Birds studied for clues to prairie loss
By Jules Struck
BOWMAN COUNTY, N.D. — There’s a stretch of Kim Shade’s ranch in the North Dakota Badlands where he used to look for a peculiar long-billed bird from the seat of his saddle. Now, all he sees there is a road leading to an oil rig.
“I used to see quite a few of them,” the cowboy said of the speckled, chicken-size bird called a long-billed curlew. The curlew’s absence is unsettling, he said.
“Our birds on the prairie are the same thing as a canary in a coal mine,” Shade said. “If we lose them, something’s wrong.”
Curlew territory has been slowly shunted westward in North Dakota following the retreat of the state’s dwindling grasslands.
That’s bad news for conservationists trying to salvage one of the country’s most threatened habitats, which has been hit hard by industry and crop development. It’s also a problem for ranchers, whose cattle rely on the health and sprawl of prairie as much as the curlews do.
So over the past year-and-a-half, scientists strapped GPS trackers to 15 curlews in North and South Dakota to figure out whether and how far they are being pushed from their remaining pastures. Researchers already have this and last year’s migration data, which tracks the paunchy birds’ flights south to Texas and Mexico.

_ _ _ _

— Written problem —
In the curlew article, how many curlews did scientists fit with GPS trackers? The data come from a separate source unrelated to the curlew article.

— Collected data —
_ _ _ _

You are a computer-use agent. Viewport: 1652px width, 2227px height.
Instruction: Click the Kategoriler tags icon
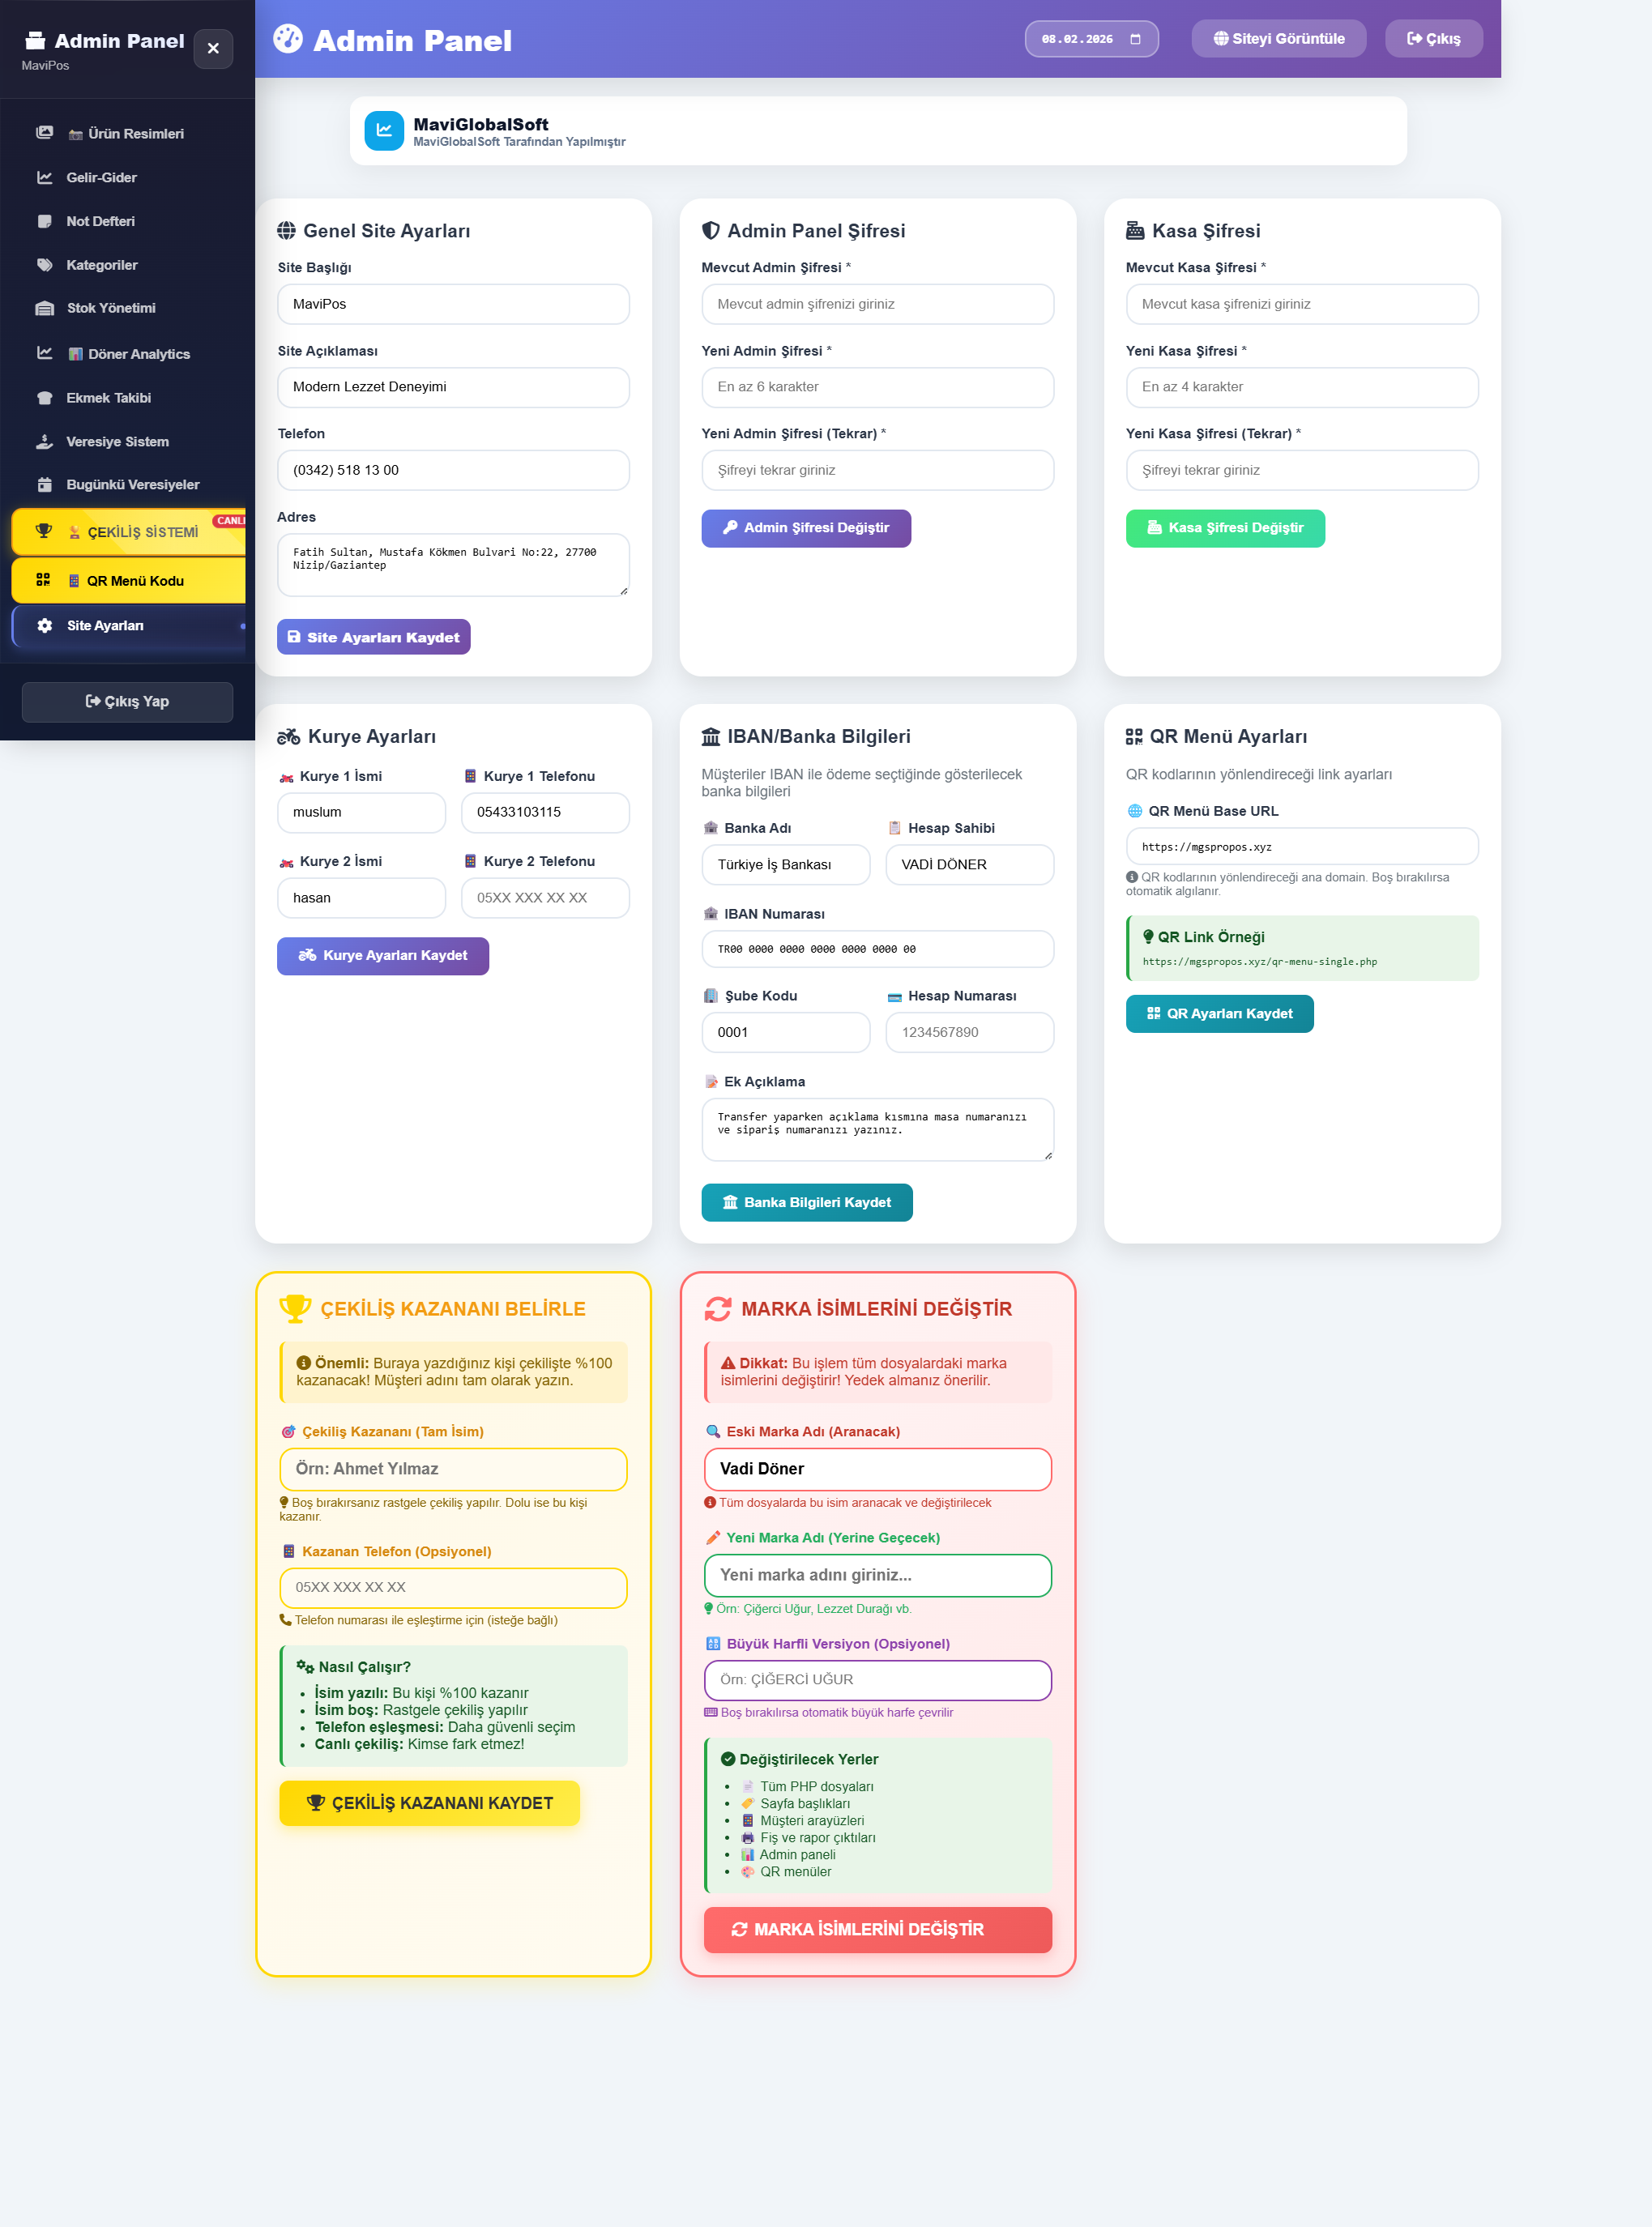45,265
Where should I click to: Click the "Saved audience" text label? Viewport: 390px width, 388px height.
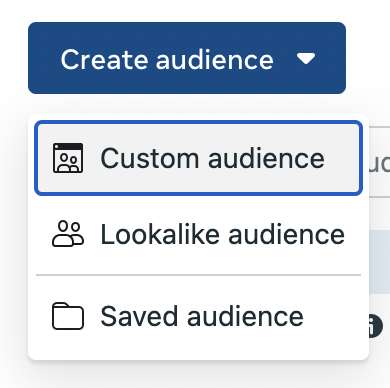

_ _ _ _

— Answer to the exercise —
Fifteen curlews in North and South Dakota.